Unless you raise any relevant issues with this new file or amendments are needed, I will push this version on Saturday. Note that I have adapted the Freeling tags so that we do not have to change LT rules. All build and rule tests pass when dict files from commit af6711d are used in LT.

marcoagpinto · December 20, 2016, 10:25am

Good work, @tiagosantos

I can only test in the field after I have a nightly with the changes, so that I can open my thesis again and this time scroll through the whole 291 pages.

tiagosantos · December 20, 2016, 8:58pm

Ok. Then I push the changes tomorrow. I already pushed strings and rule group improvements today, and I need to confirm if there are any regressions. This change sets the deadline for morphological dictionary review as Saturday 24th.

dnaber · December 20, 2016, 9:08pm

Off topic: I suggest using the LT browser add-on, it would have spotted this error (them/then)

tiagosantos · December 20, 2016, 9:59pm

It would. The plugin is really awesome! Added to the TODO list.

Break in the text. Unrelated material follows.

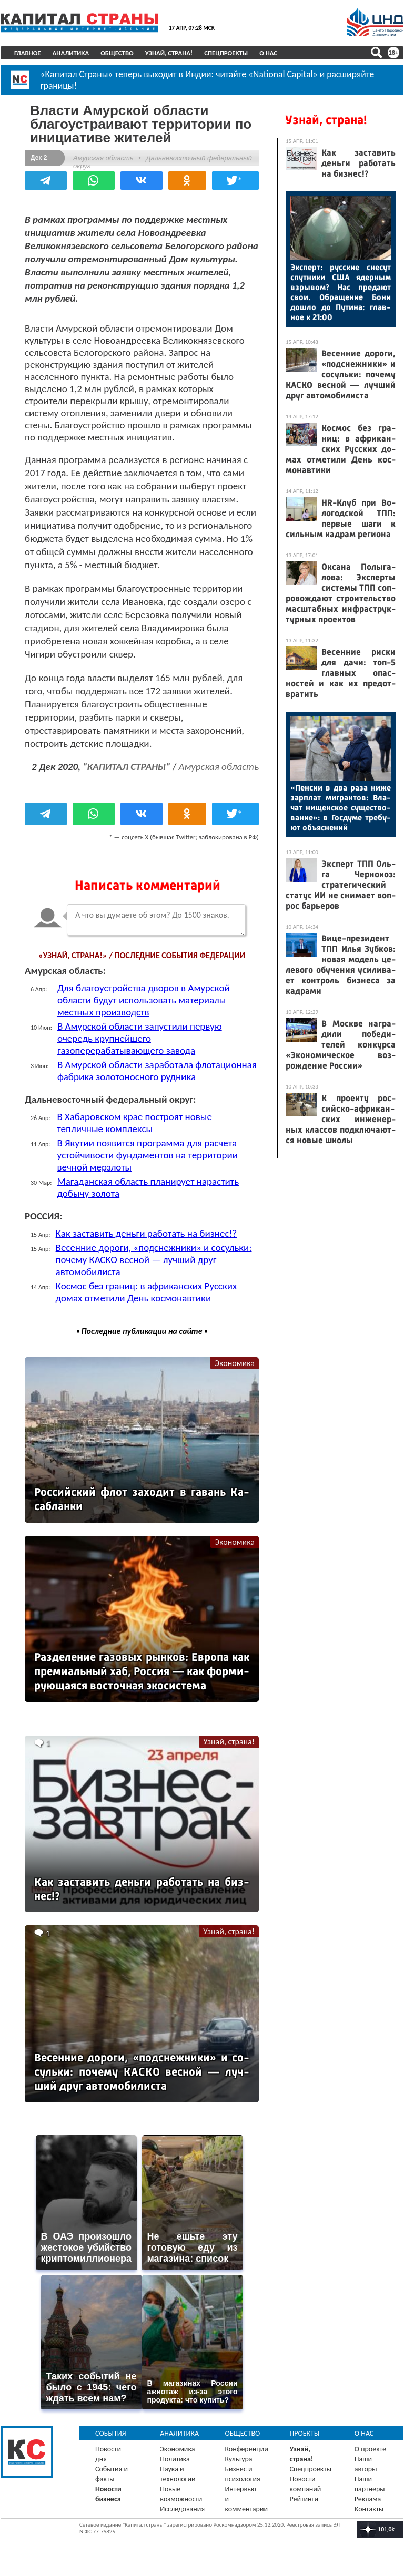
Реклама (368, 2499)
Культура (238, 2459)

tiagosantos · December 21, 2016, 12:37am

@marcoagpinto

The dictionary update and required changes to LT have been pushed. Next nightly should have the changes for you to test. I recommend making a dump of the dictionary, so that you can double-check its contents.

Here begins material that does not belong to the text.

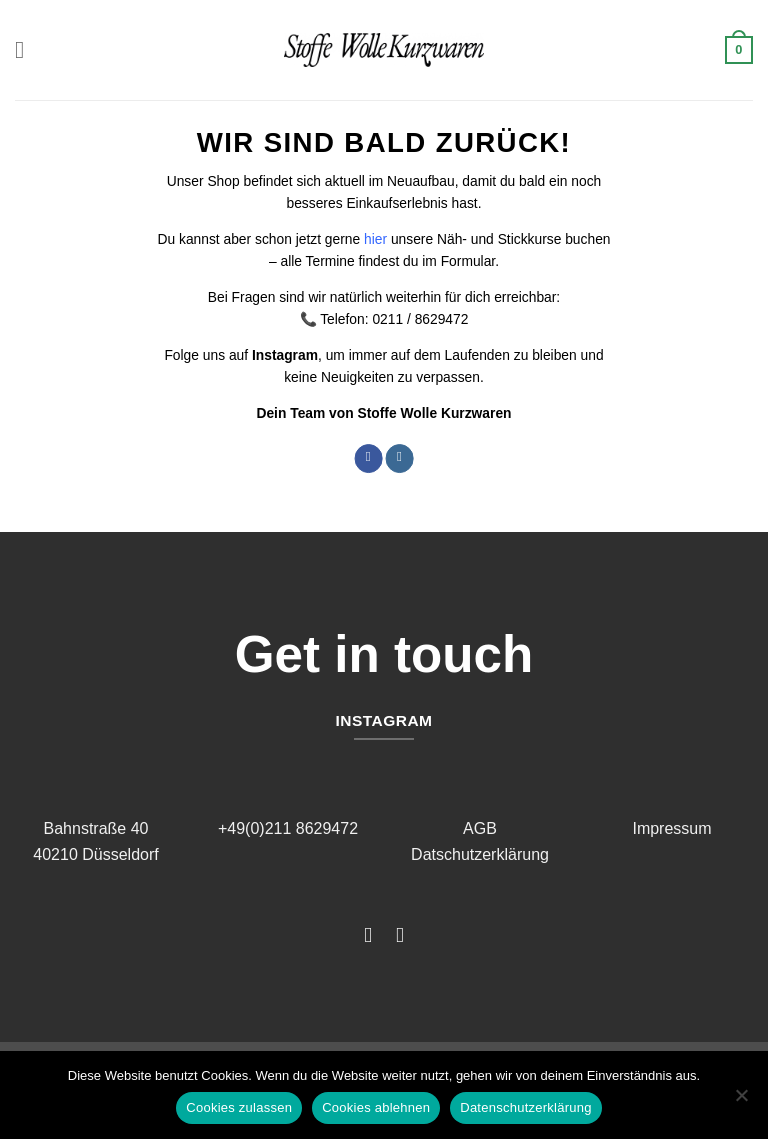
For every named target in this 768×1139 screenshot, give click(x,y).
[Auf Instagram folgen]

marcoagpinto · December 27, 2016, 8:56am

@tiagosantos

The following words give a false positive:
“UNIVERSIDADE TRÁS-OS-MONTES E ALTO DOURO”

It suggesting changing “trás” to “traz”.

tiagosantos · December 27, 2016, 3:15pm

Fixed. In these cases, the best way is to add a restricted antipattern to the affected rule. For one example, see:

marcoagpinto · December 27, 2016, 10:24pm

@tiagosantos
@dnaber

LanguageTool complains that “DE” doesn’t start in uppercase (see screenshot).

Can it be fixed before the official release date?

Thanks!

dnaber · December 27, 2016, 10:48pm

The release will be tomorrow morning, i.e. in a few hours, so please stop changing stuff…

tiagosantos · December 27, 2016, 11:12pm

This is related to the generic upper case rule, so this false positive is here for at least the last couple of years.
Anyway, as Daniel referred, it is already too late to fix anything, except if it is to fix something that breaks the build. On that sense, everything seams perfect and ready for release.

tiagosantos · December 28, 2016, 12:39am

Odd. I tested the latest daily build, and I can not reproduce that issue.
No false positives for any capitulated words, including that specific title. Everything seams to be working as intended in that rule.
Please upload a document with that false positive for analysis, and register this issue in Github bug tracker, as a reminder for later work.